Megan

What does it look like to have faith in Jesus when you’re standing in an operating theatre? We caught up with Megan over brunch to talk about the current 6pm series in Matthew 8. Megan is a junior doctor.

A. What have you been enjoying in Matthew 8?
M: I really enjoyed Matthew 8:18-22, getting such a clear idea of what the cost of following Jesus is, and having Jesus himself say it.
I think it’s really easy in your day to day life to have your problems in your head and think that everyone else’s life is easy and going really well. Jesus says ‘I don’t have any where to lay my head and everyone else does’ – which is such a fundamental thing to have! Jesus is saying ‘my home isn’t here – I don’t have my home here.’ So, knowing that…

A. Does it help with expectations?
M: It helps with your expectations about your life and knowing that it’s not going to be easy to be a Christian. And that helps you not give up when it is difficult. But it also helps with other people's lives. It’s easy to assume that everyone else is having a really great time. Actually it’s so much more helpful to sit down and go ‘this is really difficult and normal but I also know you’re finding it difficult too.’ It makes it much easier to relate to each other knowing that that’s the expectation.

A. And this passage doesn't come in isolation; it comes next to a whole load of episodes about how amazing Jesus is.
M: It comes after this great stuff about Jesus healing and gives us this real contrast: Jesus is working miracles around this thing that he says is really difficult.
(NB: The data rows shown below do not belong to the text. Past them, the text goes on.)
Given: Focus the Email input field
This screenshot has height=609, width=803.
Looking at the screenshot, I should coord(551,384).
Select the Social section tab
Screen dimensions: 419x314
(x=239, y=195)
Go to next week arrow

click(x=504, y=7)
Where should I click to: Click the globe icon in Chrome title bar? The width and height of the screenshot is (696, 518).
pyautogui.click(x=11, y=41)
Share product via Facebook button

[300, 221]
It immediately provides this great reason to trust in him despite the fact that it’s going to be difficult. It places the cost and the prize next to one another.

A. You deal with sickness on a day-to-day basis. What does faith in Jesus look like for you when you're in the operating theatre?
M: I think it’s really powerful when you’re used to seeing really sick people. You know what real physical sickness looks like, and how incredible it is to even control that—not heal it, but just bringing it to a bearable point is really challenging. So knowing that Jesus doesn’t have to do anything - it just goes away because that is what he wills—it makes his sheer power unimaginably huge.
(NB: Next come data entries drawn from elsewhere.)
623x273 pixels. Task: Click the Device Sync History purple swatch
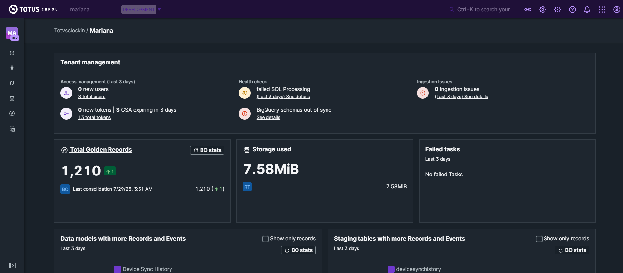[x=117, y=269]
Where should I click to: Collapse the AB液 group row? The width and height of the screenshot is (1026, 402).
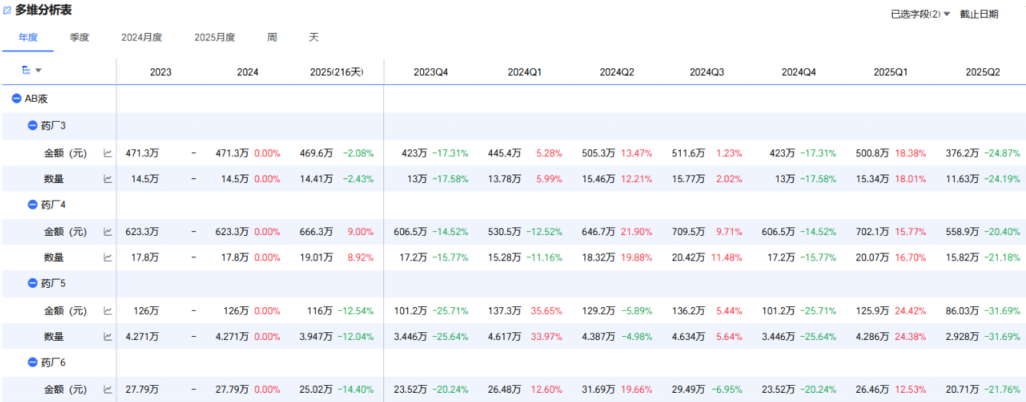(x=17, y=99)
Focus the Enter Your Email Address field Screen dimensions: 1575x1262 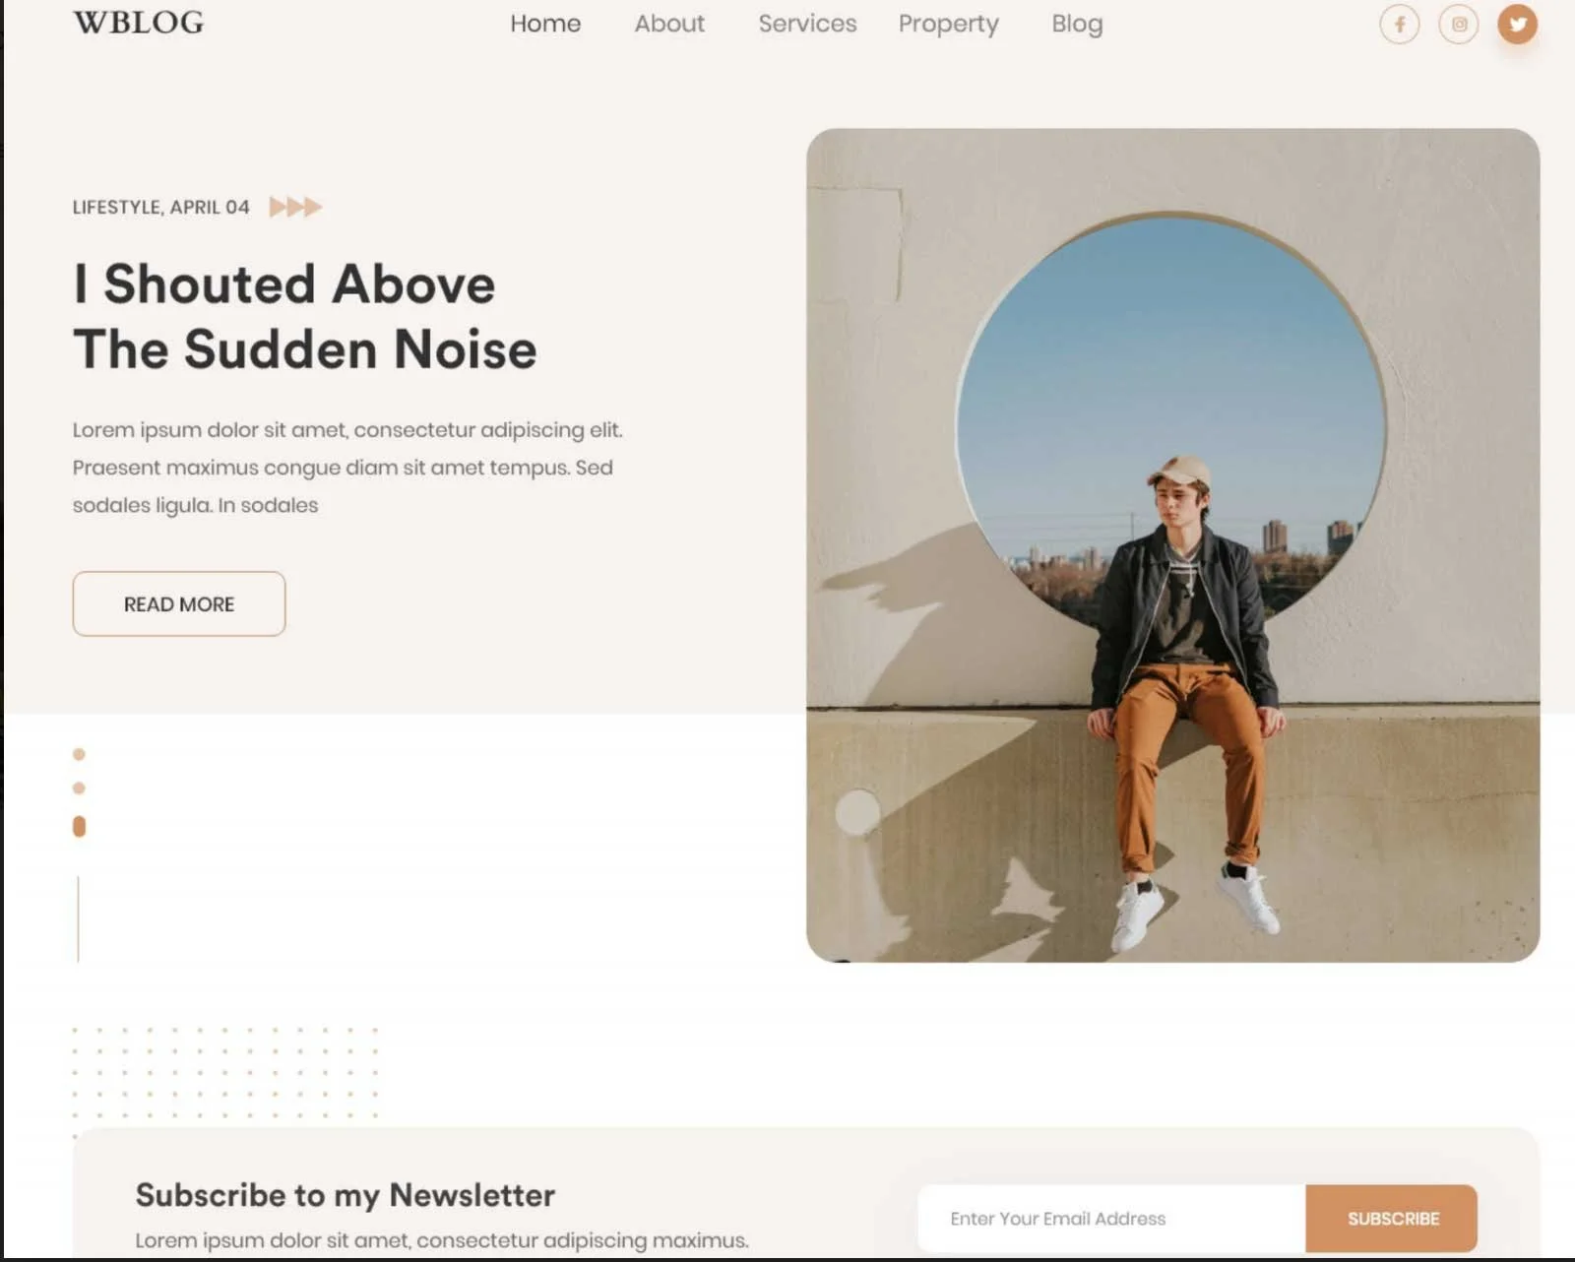1112,1219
It’s a lot to do with levelling the cost against knowing what you’re paying for. We’ve talked about how it's difficult when you don’t have a settled home and it feels like everything is changing all the time. But all I have to do is bear with that and in return I’m being saved by a God who can oppress demons and heal sickness and calm storms and save me from my sin.

A. And then he invites you to the dining table with Abraham and the fathers?
M: We’re having breakfast and that’s because we’re friends and it's fun to hang out. Jesus inviting you to his dining table is like him saying ‘I want to have a relationship with you’ and that’s amazing.

Catch up with the Matthew 8 series.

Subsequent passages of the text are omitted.